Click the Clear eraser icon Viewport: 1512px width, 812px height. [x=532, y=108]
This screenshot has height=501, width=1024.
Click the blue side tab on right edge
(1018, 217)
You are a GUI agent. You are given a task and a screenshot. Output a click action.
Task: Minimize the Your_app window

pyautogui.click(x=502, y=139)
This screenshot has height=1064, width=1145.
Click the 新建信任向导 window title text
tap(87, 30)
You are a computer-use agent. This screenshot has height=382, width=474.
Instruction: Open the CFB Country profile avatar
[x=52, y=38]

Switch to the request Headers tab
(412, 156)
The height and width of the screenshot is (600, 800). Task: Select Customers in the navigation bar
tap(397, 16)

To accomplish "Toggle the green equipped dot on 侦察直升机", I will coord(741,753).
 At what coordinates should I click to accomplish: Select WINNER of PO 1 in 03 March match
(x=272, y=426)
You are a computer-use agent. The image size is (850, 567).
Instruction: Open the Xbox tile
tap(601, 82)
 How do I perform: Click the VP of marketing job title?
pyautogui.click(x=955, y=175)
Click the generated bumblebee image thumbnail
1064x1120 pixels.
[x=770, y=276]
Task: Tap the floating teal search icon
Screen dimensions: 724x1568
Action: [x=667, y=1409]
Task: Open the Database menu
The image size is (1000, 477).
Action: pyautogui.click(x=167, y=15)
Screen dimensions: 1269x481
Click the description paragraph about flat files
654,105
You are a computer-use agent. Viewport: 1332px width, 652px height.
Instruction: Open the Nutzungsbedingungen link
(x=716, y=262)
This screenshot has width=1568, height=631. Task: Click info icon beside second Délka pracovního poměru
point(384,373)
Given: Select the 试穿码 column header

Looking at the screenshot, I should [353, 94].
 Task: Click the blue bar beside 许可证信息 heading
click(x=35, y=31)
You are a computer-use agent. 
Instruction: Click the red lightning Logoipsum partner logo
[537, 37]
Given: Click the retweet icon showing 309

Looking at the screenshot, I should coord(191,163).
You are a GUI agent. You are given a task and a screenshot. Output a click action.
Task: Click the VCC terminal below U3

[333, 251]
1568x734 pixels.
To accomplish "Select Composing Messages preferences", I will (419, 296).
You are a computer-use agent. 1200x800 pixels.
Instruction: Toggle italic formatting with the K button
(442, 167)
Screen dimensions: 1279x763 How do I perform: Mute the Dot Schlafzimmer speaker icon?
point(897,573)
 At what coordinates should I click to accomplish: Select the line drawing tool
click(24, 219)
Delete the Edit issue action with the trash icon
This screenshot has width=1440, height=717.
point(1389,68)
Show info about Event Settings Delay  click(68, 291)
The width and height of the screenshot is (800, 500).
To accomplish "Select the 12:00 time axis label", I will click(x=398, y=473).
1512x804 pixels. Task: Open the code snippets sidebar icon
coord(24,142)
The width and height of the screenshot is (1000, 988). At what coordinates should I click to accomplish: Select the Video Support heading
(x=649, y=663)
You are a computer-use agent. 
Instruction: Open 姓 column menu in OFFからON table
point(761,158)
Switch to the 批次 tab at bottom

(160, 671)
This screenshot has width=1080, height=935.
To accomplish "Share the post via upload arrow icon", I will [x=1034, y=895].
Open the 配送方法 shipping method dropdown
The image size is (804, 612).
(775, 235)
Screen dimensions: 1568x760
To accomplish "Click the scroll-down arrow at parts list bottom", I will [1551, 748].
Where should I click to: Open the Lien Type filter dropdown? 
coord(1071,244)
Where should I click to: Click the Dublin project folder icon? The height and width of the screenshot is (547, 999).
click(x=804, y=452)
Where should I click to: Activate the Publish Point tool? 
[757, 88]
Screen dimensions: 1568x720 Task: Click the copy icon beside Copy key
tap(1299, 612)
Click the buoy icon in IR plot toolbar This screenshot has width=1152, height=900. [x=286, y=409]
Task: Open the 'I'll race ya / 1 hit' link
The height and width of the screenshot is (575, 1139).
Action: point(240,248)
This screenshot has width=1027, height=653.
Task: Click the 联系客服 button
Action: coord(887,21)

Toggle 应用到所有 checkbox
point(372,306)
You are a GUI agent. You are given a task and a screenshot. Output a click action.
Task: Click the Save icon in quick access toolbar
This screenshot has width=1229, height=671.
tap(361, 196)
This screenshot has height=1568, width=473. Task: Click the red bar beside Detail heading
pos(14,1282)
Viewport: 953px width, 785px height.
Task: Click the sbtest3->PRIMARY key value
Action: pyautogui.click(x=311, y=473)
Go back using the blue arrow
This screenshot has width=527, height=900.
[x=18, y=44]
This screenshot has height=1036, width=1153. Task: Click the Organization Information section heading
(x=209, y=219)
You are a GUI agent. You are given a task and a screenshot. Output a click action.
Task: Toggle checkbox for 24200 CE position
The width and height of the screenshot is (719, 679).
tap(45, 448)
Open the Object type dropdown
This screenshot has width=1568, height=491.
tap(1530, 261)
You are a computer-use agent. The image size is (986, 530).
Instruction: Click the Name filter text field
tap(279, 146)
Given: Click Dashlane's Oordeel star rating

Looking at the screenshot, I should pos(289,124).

What this task involves: Reproduce the listing above in its entirety, unchanged.

Answer for this exercise:
Click the Clear eraser icon Viewport: 1512px width, 812px height. [x=532, y=108]
This screenshot has height=501, width=1024.
Click the blue side tab on right edge
(1018, 217)
You are a GUI agent. You are given a task and a screenshot. Output a click action.
Task: Minimize the Your_app window

pyautogui.click(x=502, y=139)
This screenshot has height=1064, width=1145.
Click the 新建信任向导 window title text
tap(87, 30)
You are a computer-use agent. This screenshot has height=382, width=474.
Instruction: Open the CFB Country profile avatar
[x=52, y=38]

Switch to the request Headers tab
(412, 156)
The height and width of the screenshot is (600, 800). Task: Select Customers in the navigation bar
tap(397, 16)

To accomplish "Toggle the green equipped dot on 侦察直升机", I will coord(741,753).
 At what coordinates should I click to accomplish: Select WINNER of PO 1 in 03 March match
(x=272, y=426)
You are a computer-use agent. The image size is (850, 567).
Instruction: Open the Xbox tile
tap(601, 82)
 How do I perform: Click the VP of marketing job title?
pyautogui.click(x=955, y=175)
Click the generated bumblebee image thumbnail
1064x1120 pixels.
[x=770, y=276]
Task: Tap the floating teal search icon
Screen dimensions: 724x1568
Action: [x=667, y=1409]
Task: Open the Database menu
The image size is (1000, 477).
Action: pyautogui.click(x=167, y=15)
Screen dimensions: 1269x481
Click the description paragraph about flat files
654,105
You are a computer-use agent. Viewport: 1332px width, 652px height.
Instruction: Open the Nutzungsbedingungen link
(x=716, y=262)
This screenshot has width=1568, height=631. Task: Click info icon beside second Délka pracovního poměru
point(384,373)
Given: Select the 试穿码 column header

Looking at the screenshot, I should [353, 94].
 Task: Click the blue bar beside 许可证信息 heading
click(x=35, y=31)
You are a computer-use agent. 
Instruction: Click the red lightning Logoipsum partner logo
[537, 37]
Given: Click the retweet icon showing 309

Looking at the screenshot, I should coord(191,163).
You are a GUI agent. You are given a task and a screenshot. Output a click action.
Task: Click the VCC terminal below U3

[333, 251]
1568x734 pixels.
To accomplish "Select Composing Messages preferences", I will (419, 296).
You are a computer-use agent. 1200x800 pixels.
Instruction: Toggle italic formatting with the K button
(442, 167)
Screen dimensions: 1279x763 How do I perform: Mute the Dot Schlafzimmer speaker icon?
point(897,573)
 At what coordinates should I click to accomplish: Select the line drawing tool
click(24, 219)
Delete the Edit issue action with the trash icon
This screenshot has width=1440, height=717.
point(1389,68)
Show info about Event Settings Delay  click(68, 291)
The width and height of the screenshot is (800, 500).
To accomplish "Select the 12:00 time axis label", I will click(x=398, y=473).
1512x804 pixels. Task: Open the code snippets sidebar icon
coord(24,142)
The width and height of the screenshot is (1000, 988). At what coordinates should I click to accomplish: Select the Video Support heading
(x=649, y=663)
You are a computer-use agent. 
Instruction: Open 姓 column menu in OFFからON table
point(761,158)
Switch to the 批次 tab at bottom

(160, 671)
This screenshot has width=1080, height=935.
To accomplish "Share the post via upload arrow icon", I will [x=1034, y=895].
Open the 配送方法 shipping method dropdown
The image size is (804, 612).
(775, 235)
Screen dimensions: 1568x760
To accomplish "Click the scroll-down arrow at parts list bottom", I will [1551, 748].
Where should I click to: Open the Lien Type filter dropdown? 
coord(1071,244)
Where should I click to: Click the Dublin project folder icon? The height and width of the screenshot is (547, 999).
click(x=804, y=452)
Where should I click to: Activate the Publish Point tool? 
[757, 88]
Screen dimensions: 1568x720 Task: Click the copy icon beside Copy key
tap(1299, 612)
Click the buoy icon in IR plot toolbar This screenshot has width=1152, height=900. [x=286, y=409]
Task: Open the 'I'll race ya / 1 hit' link
The height and width of the screenshot is (575, 1139).
Action: point(240,248)
This screenshot has width=1027, height=653.
Task: Click the 联系客服 button
Action: coord(887,21)

Toggle 应用到所有 checkbox
point(372,306)
You are a GUI agent. You are given a task and a screenshot. Output a click action.
Task: Click the Save icon in quick access toolbar
This screenshot has width=1229, height=671.
tap(361, 196)
This screenshot has height=1568, width=473. Task: Click the red bar beside Detail heading
pos(14,1282)
Viewport: 953px width, 785px height.
Task: Click the sbtest3->PRIMARY key value
Action: pyautogui.click(x=311, y=473)
Go back using the blue arrow
This screenshot has width=527, height=900.
[x=18, y=44]
This screenshot has height=1036, width=1153. Task: Click the Organization Information section heading
(x=209, y=219)
You are a GUI agent. You are given a task and a screenshot. Output a click action.
Task: Toggle checkbox for 24200 CE position
The width and height of the screenshot is (719, 679).
tap(45, 448)
Open the Object type dropdown
This screenshot has width=1568, height=491.
tap(1530, 261)
You are a computer-use agent. The image size is (986, 530).
Instruction: Click the Name filter text field
tap(279, 146)
Given: Click Dashlane's Oordeel star rating

Looking at the screenshot, I should pos(289,124).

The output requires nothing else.